Additional options¶
Annotation vs. filtering¶
If filter_df
is True (the default) Screener
returns a trimmed DataFrame that contains only the reports the LLM marked as relevant to your query.
Setting it to False activates annotate mode: every report/row from your original DataFrame is kept, and a boolean column is added denoting whether the report met your query or not. You can also rename this column with result_col_name
.
Annotate mode is useful where you want to add a column denoting whether the report matched your query, but you don't want to lose the non-matching reports from your dataset.
screener = Screener(
llm=llm_client,
reports=reports,
)
annotated = screener.screen_reports(
user_query=user_query,
filter_df=False, # <--- create annotation column instead of filtering
result_col_name='custody_match' # <--- name of annotation column
)
Choosing which columns the LLM 'sees'¶
By default the LLM model reads the narrative heavyweight sections of each report: investigation, circumstances and concerns. You can expose or hide any field with include_*
flags.
For example, if you are screening based on a specific cause of death, then you should consider setting include_concerns
to False, as including this won't benefit your search.
By contrast, if you are searching for a specific concern, then setting include_investigation
and include_circumstances
to False may improve accuracy, speed up your code, and lead to cheaper LLM calls.
user_query = "Death from insulin overdose due to misprogrammed insulin pumps."
screener = Screener(
llm=llm_client,
reports=reports,
include_concerns=False # <--- Our query doesn't need this section
)
result = screener.screen_reports(user_query=user_query)

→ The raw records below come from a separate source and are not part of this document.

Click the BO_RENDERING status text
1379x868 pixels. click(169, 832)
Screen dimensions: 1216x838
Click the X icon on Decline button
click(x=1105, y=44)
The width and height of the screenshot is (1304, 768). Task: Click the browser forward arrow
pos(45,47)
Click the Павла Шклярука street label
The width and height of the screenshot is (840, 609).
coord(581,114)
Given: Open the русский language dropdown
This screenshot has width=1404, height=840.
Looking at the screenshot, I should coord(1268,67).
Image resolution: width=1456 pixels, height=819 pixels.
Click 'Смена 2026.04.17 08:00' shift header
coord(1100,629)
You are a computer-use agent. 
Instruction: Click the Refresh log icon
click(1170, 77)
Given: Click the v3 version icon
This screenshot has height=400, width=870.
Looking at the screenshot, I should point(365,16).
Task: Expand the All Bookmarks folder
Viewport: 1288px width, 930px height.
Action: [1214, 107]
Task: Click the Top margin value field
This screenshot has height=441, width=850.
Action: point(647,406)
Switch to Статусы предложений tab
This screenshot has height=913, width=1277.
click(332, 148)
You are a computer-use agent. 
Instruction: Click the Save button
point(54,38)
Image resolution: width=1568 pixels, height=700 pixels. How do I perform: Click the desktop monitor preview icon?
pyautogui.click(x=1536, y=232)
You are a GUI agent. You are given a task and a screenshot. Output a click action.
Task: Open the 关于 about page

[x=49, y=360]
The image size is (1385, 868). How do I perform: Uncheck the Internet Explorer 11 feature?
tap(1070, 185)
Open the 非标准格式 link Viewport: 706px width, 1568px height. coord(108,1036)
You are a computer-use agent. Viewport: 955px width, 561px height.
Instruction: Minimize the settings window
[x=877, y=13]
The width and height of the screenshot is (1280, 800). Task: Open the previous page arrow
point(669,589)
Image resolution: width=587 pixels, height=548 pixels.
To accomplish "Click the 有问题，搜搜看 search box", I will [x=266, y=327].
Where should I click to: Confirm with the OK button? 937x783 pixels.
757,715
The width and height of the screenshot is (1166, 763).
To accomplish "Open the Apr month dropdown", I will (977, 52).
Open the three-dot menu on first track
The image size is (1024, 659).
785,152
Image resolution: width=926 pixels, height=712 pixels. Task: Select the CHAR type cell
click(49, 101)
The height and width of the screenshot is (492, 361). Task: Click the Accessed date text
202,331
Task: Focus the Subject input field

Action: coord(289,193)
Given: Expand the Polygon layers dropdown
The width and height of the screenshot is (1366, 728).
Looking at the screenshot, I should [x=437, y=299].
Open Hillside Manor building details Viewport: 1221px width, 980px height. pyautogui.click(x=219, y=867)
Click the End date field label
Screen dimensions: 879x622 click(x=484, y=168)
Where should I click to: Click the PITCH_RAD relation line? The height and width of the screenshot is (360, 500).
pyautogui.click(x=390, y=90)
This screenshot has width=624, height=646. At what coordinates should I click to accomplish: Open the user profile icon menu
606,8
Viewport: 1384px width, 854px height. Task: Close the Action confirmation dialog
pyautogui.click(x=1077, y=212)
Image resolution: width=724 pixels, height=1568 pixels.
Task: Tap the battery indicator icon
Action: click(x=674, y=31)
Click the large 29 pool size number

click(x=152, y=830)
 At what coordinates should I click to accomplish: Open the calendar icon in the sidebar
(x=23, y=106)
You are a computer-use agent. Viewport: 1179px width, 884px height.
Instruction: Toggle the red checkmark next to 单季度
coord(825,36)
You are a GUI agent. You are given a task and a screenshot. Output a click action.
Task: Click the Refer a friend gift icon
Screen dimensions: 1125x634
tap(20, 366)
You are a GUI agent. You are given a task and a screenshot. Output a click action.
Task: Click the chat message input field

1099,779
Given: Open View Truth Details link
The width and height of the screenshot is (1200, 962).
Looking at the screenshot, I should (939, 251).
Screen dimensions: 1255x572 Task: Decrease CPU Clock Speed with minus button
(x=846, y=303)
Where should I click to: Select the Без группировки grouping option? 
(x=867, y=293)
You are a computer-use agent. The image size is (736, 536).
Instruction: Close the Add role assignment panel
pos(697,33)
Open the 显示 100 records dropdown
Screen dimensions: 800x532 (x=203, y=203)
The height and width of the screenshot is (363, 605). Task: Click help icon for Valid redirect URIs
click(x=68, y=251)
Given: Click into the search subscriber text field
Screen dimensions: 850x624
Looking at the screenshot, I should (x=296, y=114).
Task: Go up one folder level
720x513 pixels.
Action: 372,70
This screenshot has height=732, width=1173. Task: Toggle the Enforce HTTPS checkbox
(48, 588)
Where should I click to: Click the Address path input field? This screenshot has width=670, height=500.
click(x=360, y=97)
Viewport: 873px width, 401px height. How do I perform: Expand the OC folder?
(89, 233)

In another example, let's say we are only interested in reports sent to a Member of Parliament. We'll want to turn off all default sections and only read from the receiver column.
user_query = "Whether the report was sent to a Member of Parliament (MP)"
screener = Screener(
llm=llm_client,
reports=reports,
# Turn off the defaults...
include_investigation=False,
include_circumstances=False,
include_concerns=False,
include_receiver=True # <--- Read from receiver section
)
result = screener.screen_reports(user_query=user_query)
All options and defaults¶
Flag | Report section | What it's useful for | Default |
---|---|---|---|
include_coroner |
Coroner’s name | Simply the name of the coroner. Rarely needed for screening. | False |
include_area |
Coroner’s area | Useful for geographic questions, e.g. deaths in South-East England. | False |
include_receiver |
Receiver(s) of the report | Great for accountability queries, e.g. reports sent to NHS Wales. | False |
include_investigation |
“Investigation & Inquest” section | Contains procedural detail about the inquest. | True |
include_circumstances |
“Circumstances of Death” section | Describes what actually happened; holds key facts about the death. | True |
include_concerns |
“Coroner’s Concerns” section | Lists the issues the coroner wants addressed — ideal for risk screening. | True |
Returning text spans¶
Set produce_spans=True
when calling screen_reports()
to capture the exact snippets from the report text that justified whether or not a report was returned as relevant or not. A new column called spans_matches_topic
will be created containing these verbatim snippets.
screener = Screener(llm=llm_client, reports=reports)
filtered_reports = screener.screen_reports(
user_query="Where the cause of death was determined to be suicide",
produce_spans=True,
drop_spans=False)
If you only want to use the spans internally, pass drop_spans=True
to remove the column from the returned dataset after screening.
Note
Producing but then dropping spans might seem a bit pointless, but it's actually likely a great way of improving performance. The LLM will generate these spans before deciding whether a report matches the query, allowing it to judge whether these spans truly capture the search criteria.